Ibadah puasa merupakan ibadah yang memiliki arti penting bagi umat Islam. Ibadah ini menjadi jalan untuk menunjukkan penghambaan manusia kepada Allah SWT. Dalam menjalankan puasa, kita tidak hanya dituntut untuk menahan nafsu makan, namun juga nafsu-nafsu lainnya. Ini berarti, ibadah puasa memerlukan kekuatan fisik serta kekuatan batin agar puasa menjadi sempurna.
Puasa untuk Mengendalikan Nafsu Manusia
Dijelaskan oleh para ulama, tujuan puasa adalah untuk mengendalikan nafsu dan kebebasan manusia dalam memilih aktivitasnya. Dalam hal ini, makan, minum, dan berhubungan intim. Sejak zaman dahulu hingga sekarang, kebutuhan-kebutuhan tersebut menjadi tantangan bagi umat manusia dalam menjalani kehidupannya. Karena itu, puasa merupakan ibadah yang tepat untuk mengendalikan kebutuhan tersebut.

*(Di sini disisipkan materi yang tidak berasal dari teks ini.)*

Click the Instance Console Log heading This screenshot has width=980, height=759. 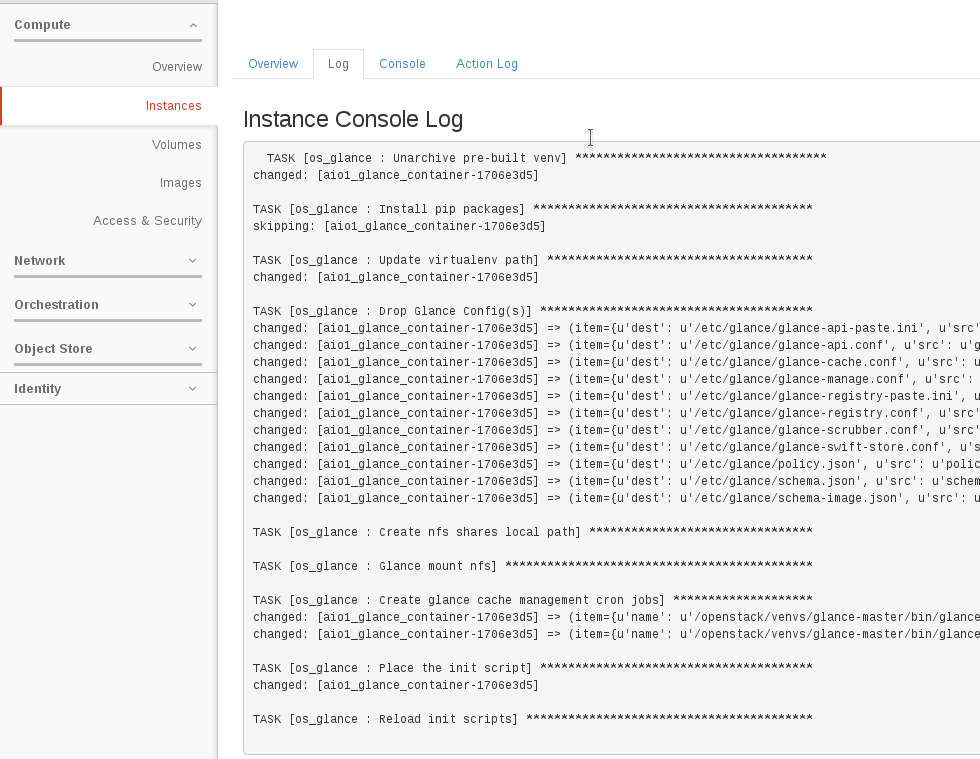tap(353, 119)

Perintah Puasa Ramadhan Sejak Tahun 2 Hijriyah
Umat Islam menerima perintah untuk berpuasa Ramadhan pada tahun ke-2 Hijriah. Tepatnya di bulan Sya’ban, setengah tahun setelah peristiwa Hijrah ke Madinah. Saat itu adalah 15 tahun sejak Nabi Muhammad ditunjuk sebagai Rasul. Di tahun ke-13, Rasulullah hijrah ke Madinah, dan 2 tahun setelahnya, perintah wajib puasa Ramadhan diturunkan. Perintah Puasa Ramadhan diturunkan setelah umat Islam diperintahkan untuk memindahkan kiblat ke Masjidil Haram.
Puasa Ayyamul Bidh dan Asyura, Puasa Sebelum Puasa Ramadhan
Sebelum diwajibkan menunaikan ibadah puasa sebulan penuh di bulan Ramadhan, manusia sebelumnya telah mendapatkan perintah puasa. Perintah puasa yang pertama adalah puasa tiga hari setiap bulan, atau yang dikenal dengan nama puasa Ayyamul Bidh. Puasa ini dilakukan di pertengahan bulan, pada tanggal 13 hingga 5 bulan setiap bulannya.

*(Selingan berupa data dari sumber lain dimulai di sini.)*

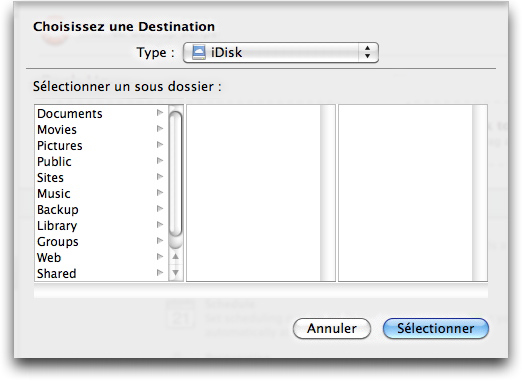Select the Documents folder

pyautogui.click(x=101, y=113)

Puasa Ayyamul Bidh diperintahkan kepada Nabi Adam ketika diturunkan ke bumi. Saat itu, tubuh Nabi Adam menghitam karena terbakar sinar matahari. Allah kemudian memerintahkan untuk melakukan puasa pada hari-hari putih, atau Ayyamul Bidh. Setelah melakukan puasa selama 3 hari, tubuh Nabi Adam kembali menjadi putih.

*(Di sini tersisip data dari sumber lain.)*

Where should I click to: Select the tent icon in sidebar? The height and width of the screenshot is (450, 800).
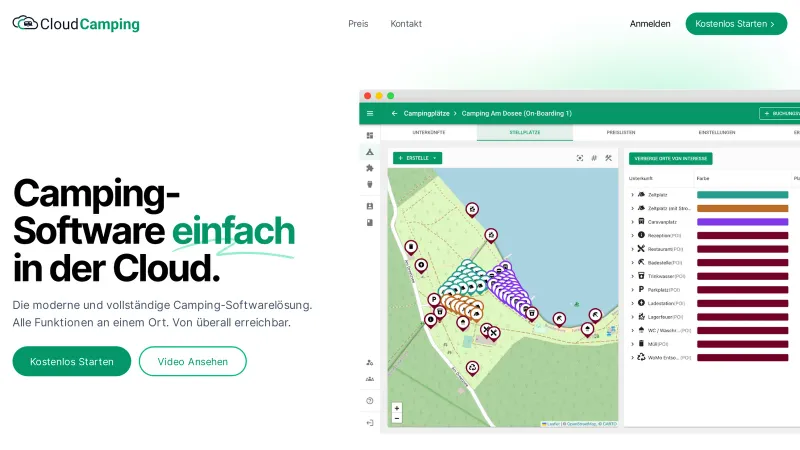click(x=369, y=152)
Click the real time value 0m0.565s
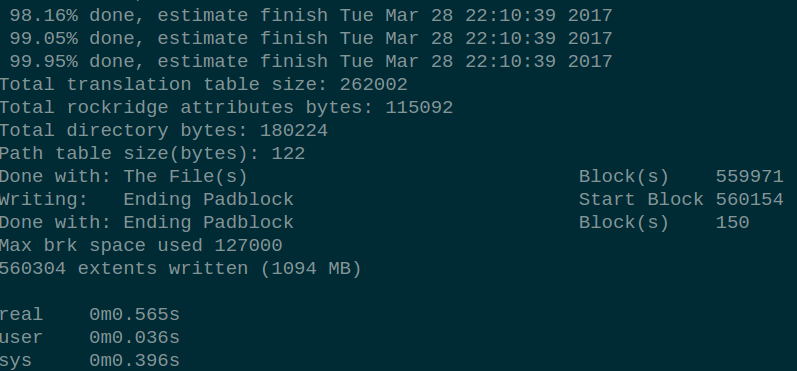 pos(135,315)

Selain puasa Ayyamul Bidh, ada juga puasa Asyura. Puasa tersebut dilakukan pada 10 Muharam. Disebutkan dalam suatu hadist yang diriwayatkan Imam Bukhari dari Aisyah, “Dahulu, hari Asyura adalah hari di mana kaum Quraisy berpuasa padanya pada masa jahiliyah. Adalah Rasulullah Shallallahu ‘Alaihi wasalam berpuasa pada hari Asyura. Tatkala Beliau datang ke Madinah, Beliau juga berpuasa padanya, dan memerintahkan orang-orang untuk berpuasa padanya. Lalu ketika turun (wajibnya puasa) Ramadhan, barangsiapa yang mau ia boleh berpuasa padanya, barangsiapa yang mau ia boleh juga untuk tidak berpuasa padanya”.
Saat itu, Rasulullah yang baru tiba di Madinah melihat orang Yahudi di sana menunaikan puasa di tanggal 10 Muharram. Menurut orang Yahudi, pada tanggal 10 Muharram, Allah SWT menyelamatkan Nabi Musa dan kaumnya dari Firaun. Karena itulah Nabi Musa memerintahkan umatnya untuk berpuasa pada 10 Muharram, sebagai tanda syukur kepada Allah.
Nabi Muhammad kemudian juga memerintahkan umat Islam untuk berpuasa di tanggal 10 Muharram. Namun agar berbeda dengan puasa orang Yahudi, Rasulullah kemudian memerintahkan berpuasa di tanggal 9 Muharram, yaitu puasa Tasu’a.
Kedua puasa tersebut tidak diwajibkan oleh Rasulullah. Perintah wajib untuk berpuasa baru hadir ketika turun firman Allah dalam surat Al Baqarah ayat 183 dan 184, “Hai orang-orang yang beriman, diwajibkan atas kamu berpuasa sebagaimana diwajibkan atas orang-orang sebelum kamu agar kamu bertakwa. (Yaitu) dalam beberapa hari yang tertentu.”